Believe it or not, there is still plenty of wide open space here in Nevada. This is how ranchers continue to survive. But while Rural Nevada is still wide open, it may not be as hospitable to ranchers and their livestock going forward.

Why? Once again, look to climate change.

A large decrease in the amount of grazing allowed on public land managed by the federal Bureau of Land Management and U.S. Forest Service could help offset stress on rangeland in Nevada and across the West that is being worsened by climate change, scientists said in a report released today.

While much attention is focused on a warming climate’s effects on forest health and wildfires, climate impacts on range used for grazing has received much less scrutiny, said Robert Beschta, a professor emeritus at Oregon State University and lead author of the study.

“Entire rangeland ecosystems in the American West are getting lost in the shuffle,” Beschta said. “If we don’t get recovery under way soon, we may lose that opportunity.
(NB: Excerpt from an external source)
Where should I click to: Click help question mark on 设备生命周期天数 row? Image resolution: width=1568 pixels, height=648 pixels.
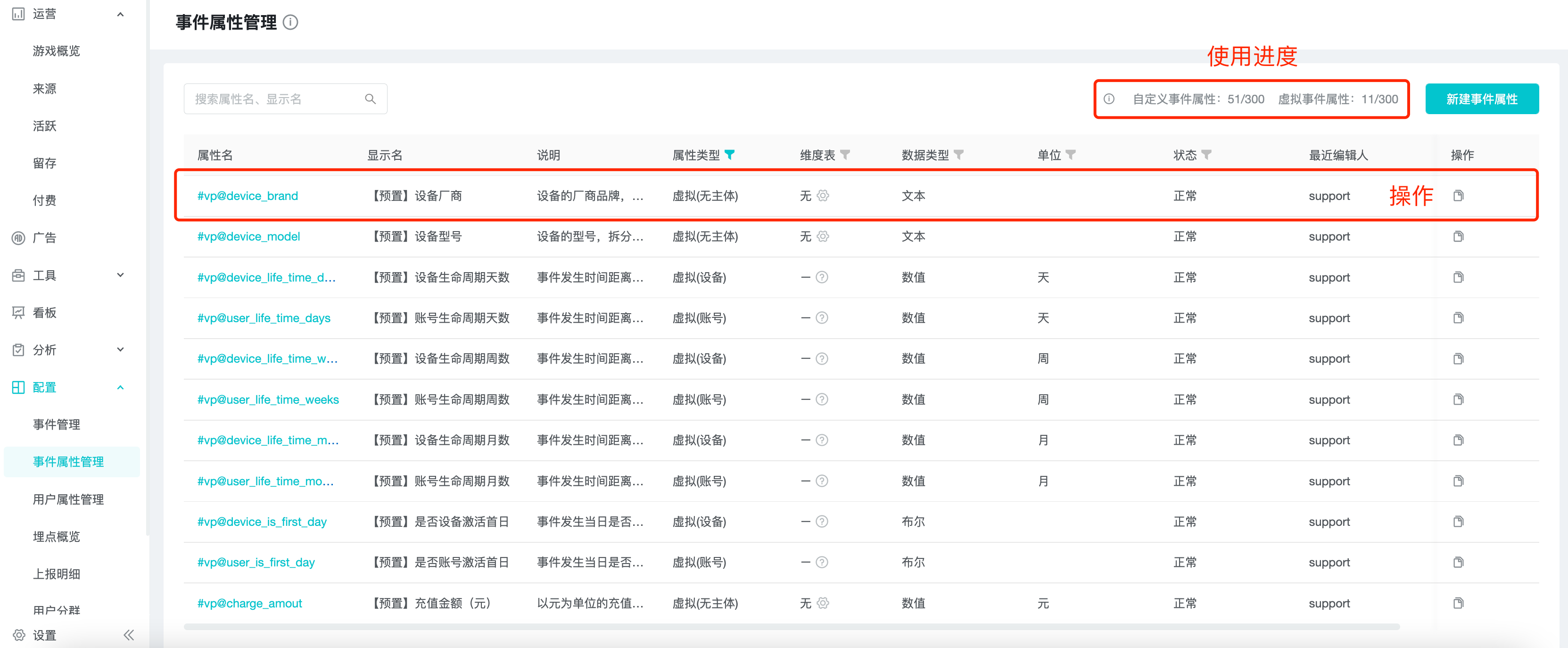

The clock is running and it’s running pretty fast.” [...]

Tina Nappe, a Reno conservationist and member of the Sierra Club, said she’s not ready to support widespread elimination of grazing on public land but agreed not near enough attention has been paid to impacts of a warming climate on many traditional land uses, grazing among them.

“There’s no doubt in my mind our current system does not take into account increased warming,” Nappe said. “We’ve know for some time a lot of these uses have to be re-evaluated in view of the fact we are experiencing warmer temperatures.”
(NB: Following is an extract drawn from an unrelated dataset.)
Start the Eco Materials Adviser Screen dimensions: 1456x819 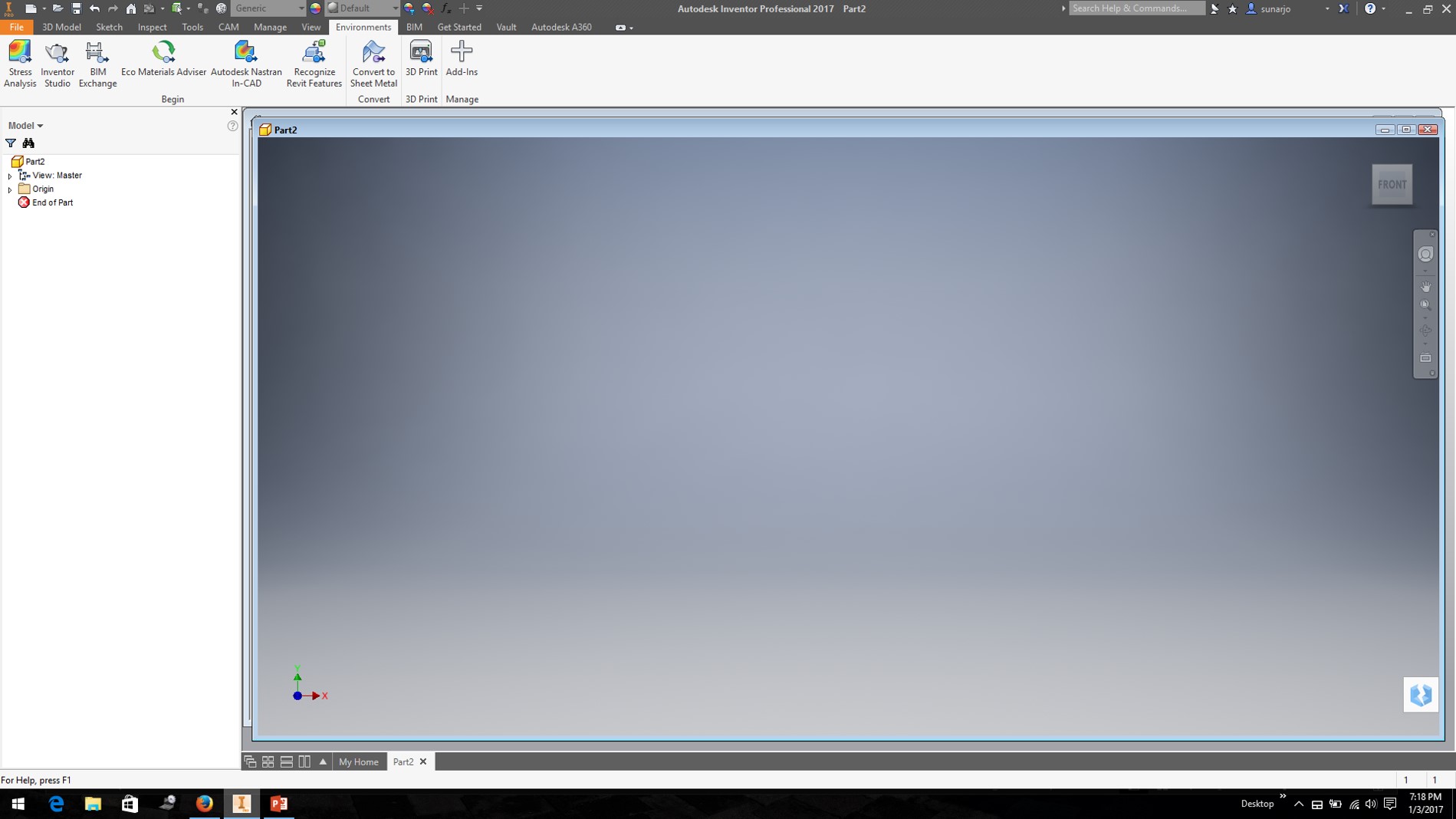pyautogui.click(x=163, y=61)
These lands across Rural Nevada are now experiencing additonal soil erosion, vegetation loss, drainage problems, decline in water quality, and even disruption in entire wildlife communities thanks to climate change. So obviously, these lands are having more difficulty handling roaming livestock on top of all these other problems. Local ranchers may be furious over this proposed change from the Forest Service and BLM, but what else can be done?
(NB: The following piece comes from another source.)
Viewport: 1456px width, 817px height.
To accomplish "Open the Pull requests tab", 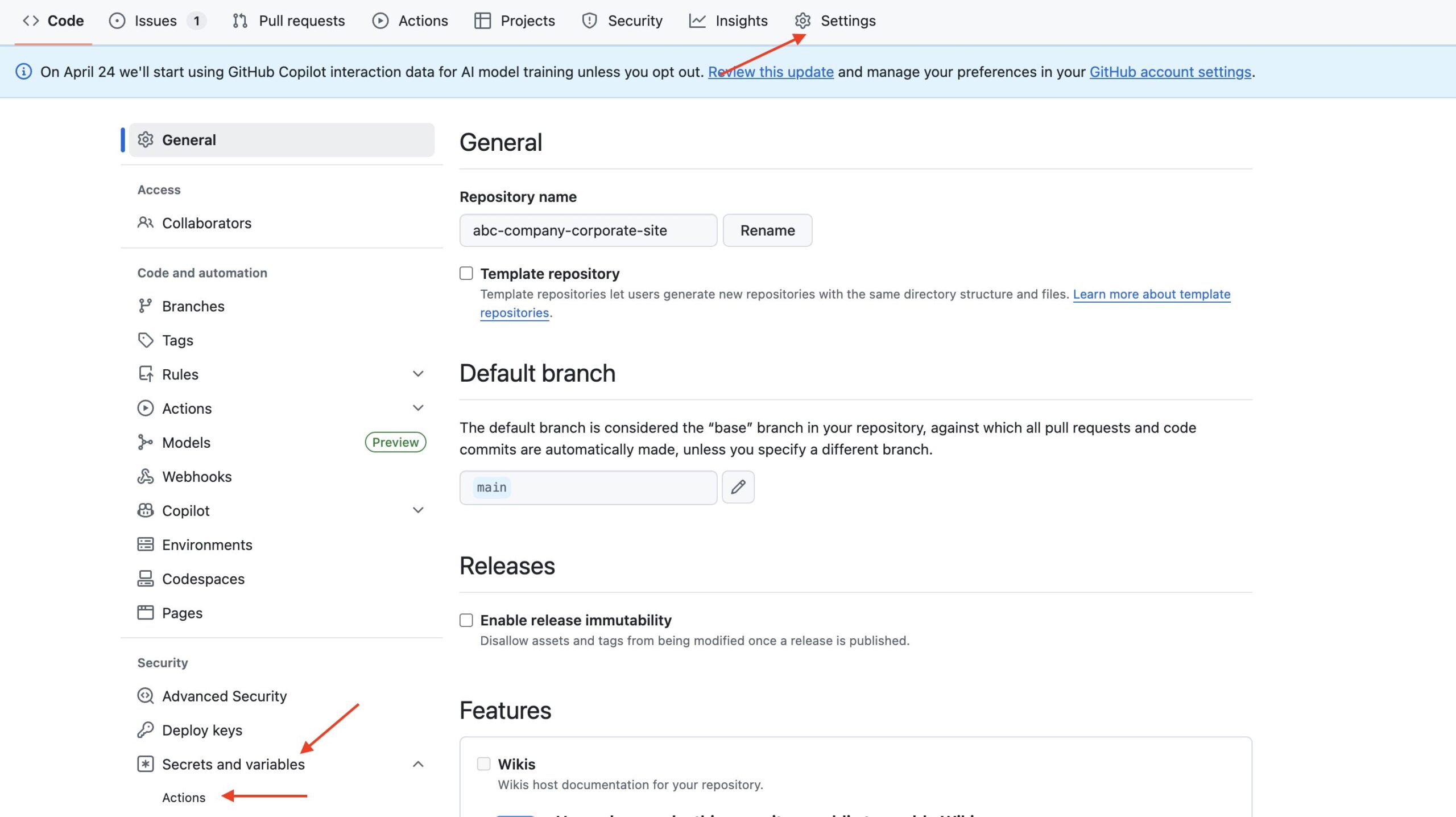I will (288, 21).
Well, now that we're thinking about it some more, there is something else that can be done. But while it can't stop "land rationing" now, it can prevent this problem from becoming a horrifying crisis that will forbid any more ranching in Nevada altogether. And this is something we can all do now to help.

Right now, a huge swath of America spanning from the outskirts of Chicago to Southern Montana to the Mexican Border to Big Sur (on the California Coast) is mired in an ongoing and increasingly severe drought. And if we do nothing, the climate crisis will worsen, we will experience even more severe drought, and there may not be any land left for ranching in years to come.

This is what scientists have been warning us for several years. And this is what Harry Reid warned us about back in August. Simply put, climate change is no longer some far-away, intangible issue to ignore. Rather, it's threatening all of us here and now.

Global CO2 emissions grew a record setting 2.5% just last year. If we continue at this frightening pace, expect more disaster and even more destruction. However, it still doesn't have to be this way.

So what can we do? We can start by investing in our renewable energy future. And we can start by keeping fossil fuels where they belong (in the ground). And we can start by putting into place the proper regulatory framework to keep CO2 emissions in check moving forward. At this point, we no longer have a choice. If we don't want Nevada to turn barren, we have to take action on climate change.